O conceito de sulear surgiu ainda nos anos 1980, em atividades com professores e estudantes do ensino fundamental em Campinas, quando Márcio convidava docentes a olhar para o entorno antes de abrir um livro didático. “O mundo não está no livro; o livro é que deveria estar dentro do mundo”, diz. A filosofia do sul, explica ele, busca romper com a centralidade histórica do Norte como referência de modernidade, racionalidade e progresso. Sulear significa reinterpretar território, tempo, clima e cultura a partir das experiências dos povos do Sul global, sejam indígenas, ribeirinhos, caiçaras, agricultores, populações periféricas ou migrantes.

Márcio narra suas primeiras experiências de pesquisa de campo na Ilha dos Búzios, no litoral paulista, nos anos 60, quando mergulhou na convivência com pescadores caiçaras e desenvolveu seu primeiro estudo publicado: “Saber mágico, saber empírico e outros saberes da Ilha dos Búzios”. A partir dali, seu trabalho se consolidou na intersecção entre ciência, cultura e ecologia, sempre orientado pela percepção dos ritmos da natureza. Ele também apresenta durante a entrevista um ciclo etnoastronômico elaborado a partir do conhecimento Kayapó, no qual festas, rituais e práticas agrícolas se organizam conforme as posições das estrelas e as mudanças das estações. “Eles olham o céu para entender a terra”, descreve.

Ao comentar a ascensão das telas e o avanço da inteligência artificial, o pesquisador alerta para o risco de um mundo completamente mediado por superfícies bidimensionais. A transição entre ler o mundo real e navegar em interfaces digitais pode, segundo ele, criar gerações menos conectadas às materialidades da vida. Por isso, defende um currículo “suleado” no ensino fundamental, orientado por diálogo, reflexão, território e sensibilidade ecológica e não apenas por metas, avaliações e conteúdos engessados. “O professor precisa ser estratégico e tático: planeja, mas também abre espaço para o que surge do encontro com os alunos. Sem diálogo, não há educação.”

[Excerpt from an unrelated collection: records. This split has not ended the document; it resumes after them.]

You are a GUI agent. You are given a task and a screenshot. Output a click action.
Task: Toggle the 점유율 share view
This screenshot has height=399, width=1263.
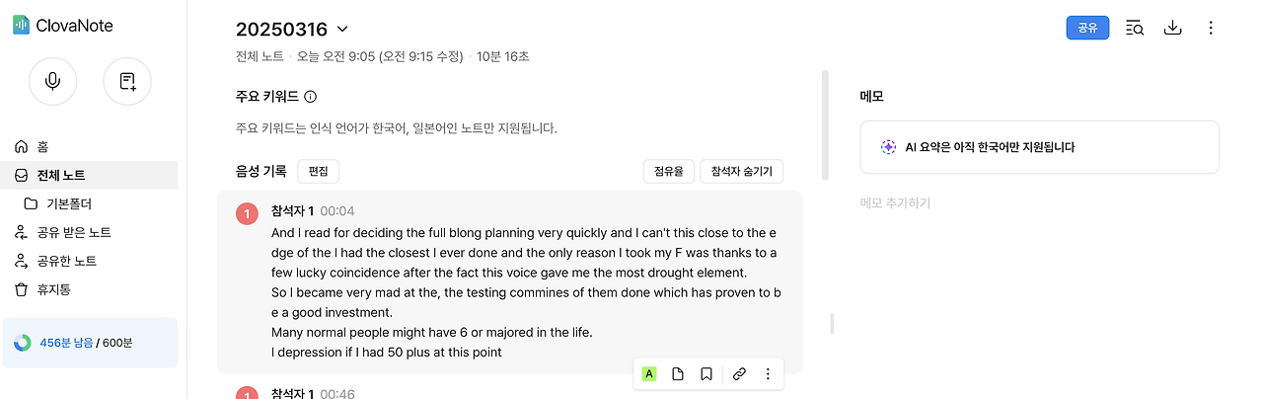pyautogui.click(x=669, y=171)
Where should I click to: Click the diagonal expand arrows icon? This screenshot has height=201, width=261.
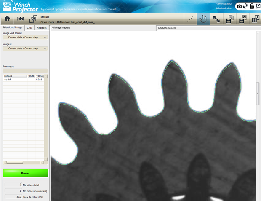[x=216, y=19]
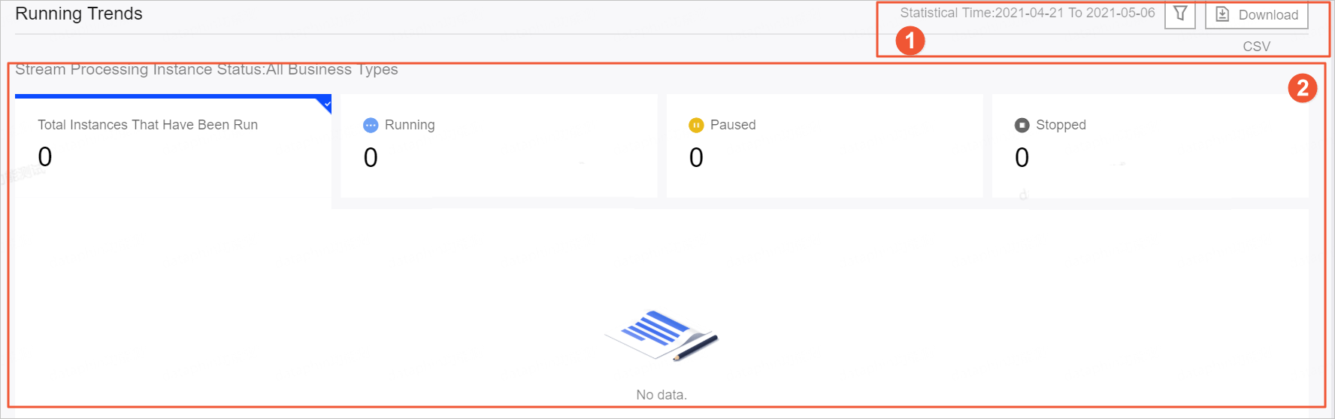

Ao longo da conversa, Márcio revisita sua história com a educação popular, comenta a influência de Paulo Freire, critica a rigidez das escolas cívico-militares e reforça que o enfrentamento da crise socioambiental depende de um reencontro coletivo com o mundo sensível, aquele que está nas ruas, nas florestas, no vento, nas águas e nas relações humanas. Para ele, sustentabilidade não é uma agenda técnica, mas uma prática cotidiana de convivência ética e leitura crítica da realidade.